D. Pengertian Agama Dalam Berbagai Bentuknya
Kata agama dalam bahasa Indonesia berarti sama dengan “din” dalam bahasa Arab dan Semit, atau dalam bahasa Inggris “religion”. Dari arti bahasa (etimologi) agama berasal dari bahasa Sansekerta yang berarti tidak pergi, tetap ditempat, diwarisi turun temurun. Sedangkan kata “din” menyandang arti antara lain menguasai, memudahkan, patuh, utang, balasan atau kebiasaan. Secara istilah (terminologi) agama, seperti ditulisoleh Anshari bahwa walaupun agama, din, religion, masing-masing mempunyai arti etimologi sendiri-sendiri, mempunyai riwayat dan sejarahnya sendiri-sendiri, namun dalam pengertian teknis terminologis ketiga istilah tersebut mempunyai makna yang sama, yaitu: 1. Agama, din, religion adalah satu sistem credo (tata keimanan atau tata keyakinan) atas adanya Yang Maha Mutlak diluar diri manusia. 2. Agama juga adalah sistem ritus (tata peribadatan) manusia kepada yang dianggapnya Maha Mutlak tersebut. 3. Di samping merupakan satu sistema credo dan satu sistema ritus, agama juga adalah satu sistem norma (tata kaidah atau tata aturan) yang mengatur hubungan manusia sesama manusia dan hubungan manusia dengan alam lainnya, sesuai dan sejalan dengan tata keimanan dan tata peribadatan termaktub diatas. Menurut Durkheim, agama adalah sistem kepercayaan dan praktik yang dipersatukan yang berkaitan dengan hal-hal yang kudus. Bagi Spencer, agama adalah kepercayaan terhadap sesuatu yang Maha Mutlak.

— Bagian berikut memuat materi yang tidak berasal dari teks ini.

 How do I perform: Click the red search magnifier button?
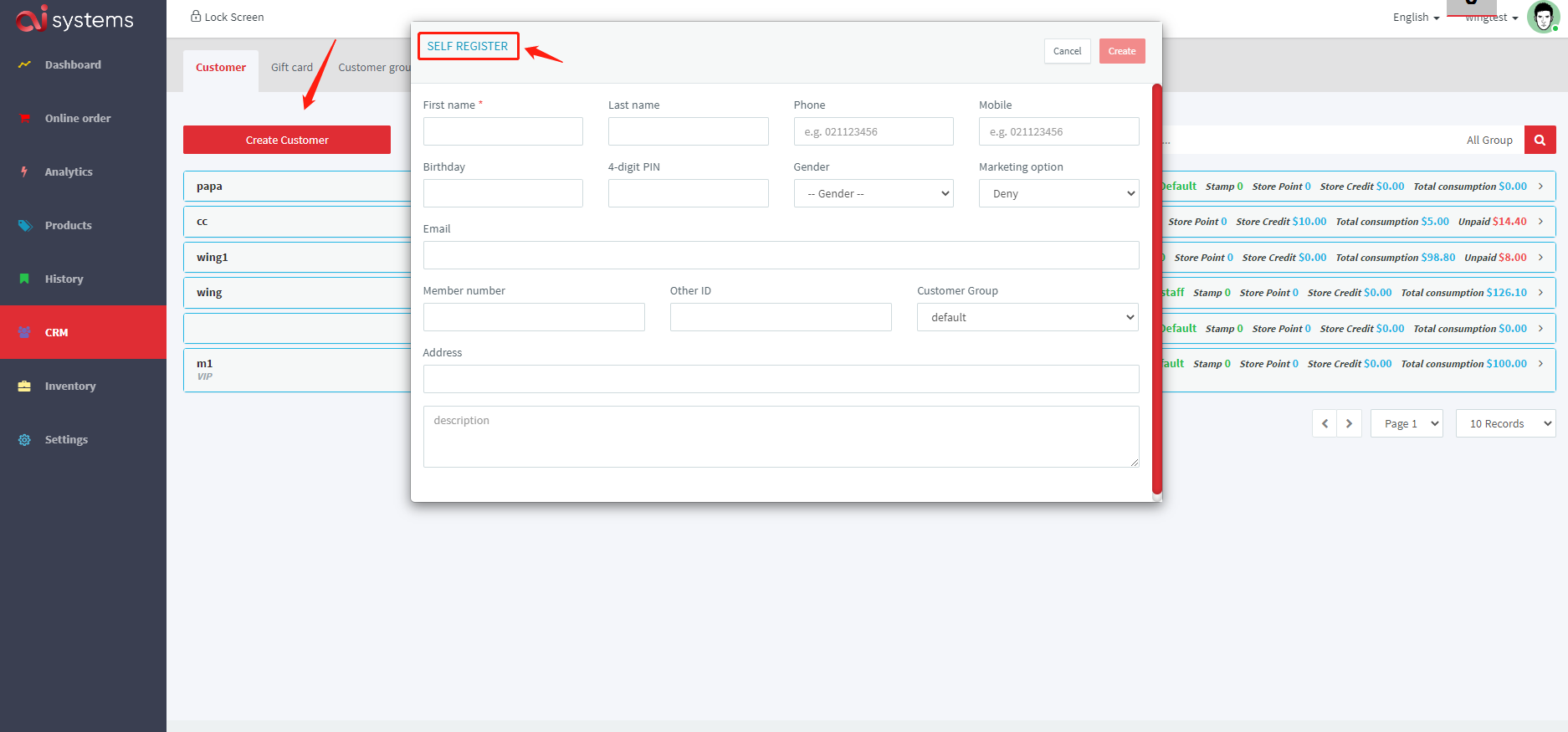(1540, 140)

Sementara Dewey, menyatakan bahwa agama adalah pencarian manusia terhadap cita-cita umum dan abadi meskipun dihadapkan pada tantangan yang dapat mengancam jiwanya; agama adalah pengenalan manusia terhadap kekuatan gaib yang hebat. Dengan demikian, mengikuti pendapat Smith, tidak berlebihan jika kita katakan bahwa hingga saaat ini belum ada definisi agama yang benar dan dapat ditarima secara universal.

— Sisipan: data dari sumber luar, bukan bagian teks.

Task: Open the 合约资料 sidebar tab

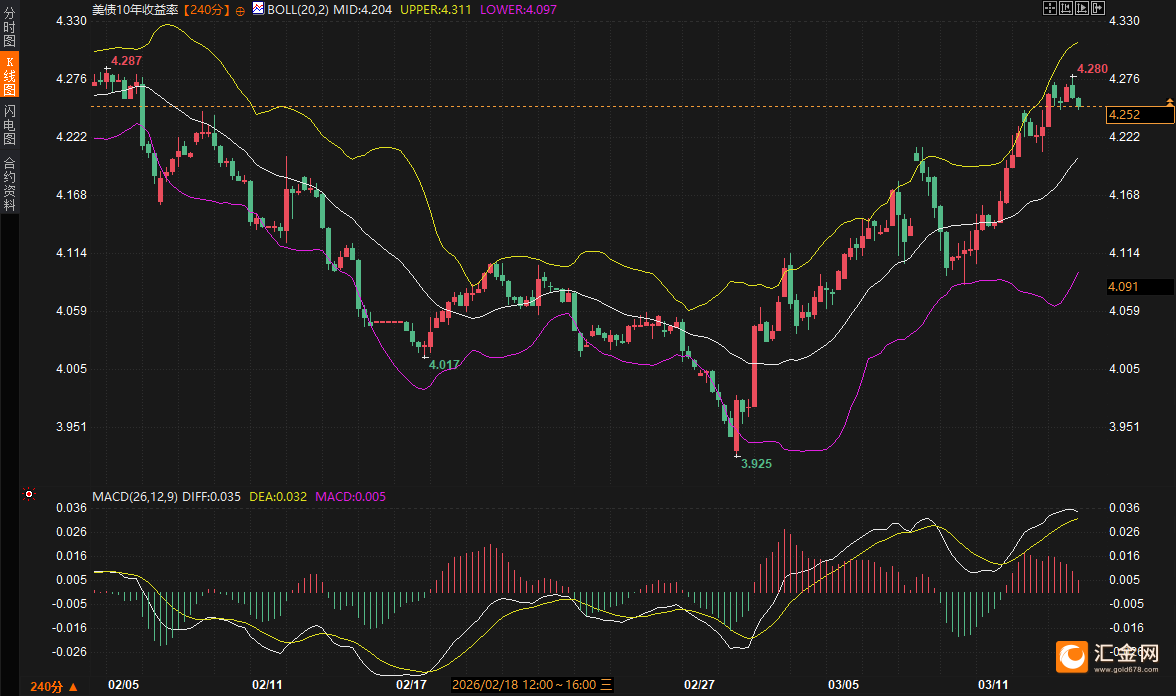Action: (9, 183)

E. Hubungan Manusia Dengan Agama
Menurut agama Islam, manusia diciptakan di bumi untuk beribadah kepada Allah. Selain itu, manusia diciptakan di bumi sebagai khalifah atau pemimpin di bumi. Dengan perannya tersebut, manusia diharapkan untuk : 1. Sadar sebagai mahluk individu yaitu mahluk hidup yang berfungsi sebagai mahluk yang paling utama di antara mahluk-mahluk lain. Sebagai mahluk utama di muka bumi, manusia diingatkan perannya sebagai khaifah dibumi dan mahluk yang diberi derajat lebih daripada mahluk lain yang ada di bumi. Sesuai dengan firman Allah : “Dan sesungguhnya telah kami muliakan anak-anak Adam dan Kami angkat mereka itu melalui daratan dan lautan serta Kami beri mereka rezeki dari yang baik-baik dan Kami lebihkan mereka atas kebanyakan mahluk yang kami ciptakan (Q.S. Al-Isra: 70). 2. Sadar bahwa manusia adalah mahluk sosial. Sebagai mahluk sosial, manusia harus mengadakan interelasi dan interaksi dengan sesamanya. Itulah sebabnya Islam mengajarkan perasamaan “Berpeganglah kamu semuanya dalam tali Allah dan janganlah kamu berpecah belah…” (Q.S. Ali Imran: 103). “Sesungguhnya semua orang mukmin adalah bersaudara.”(Q.S. Al Hujarat: 10). 3. Sadar manusia adalah hamba Allah SWT. Manusia sebagai mahluk yang berketuhanan, memiliki sikap dan watak religius yang perlu dikembangkan. Manusia harus selalu beribadah keapada Allah karena merupakan tugasnya untuk beribadah kepada Allah sesauai dengan firman Allah : “(Yang memiliki sifat-sifat) demikian itu adalah Tuhanmu, tidak ada Tuhan selain Dia, pencipta segala sesuatu maka sembahlah Dia, dan Dia adalah pemelihara segala sesuatu, Dia tidak dapat dijangkau oleh daya penglihatan mata, sedang Dia dapat melihat segala yang kelihatan, dan Dialah Yang Maha Mengetahui.”(Q.S. Al An’aam: 102).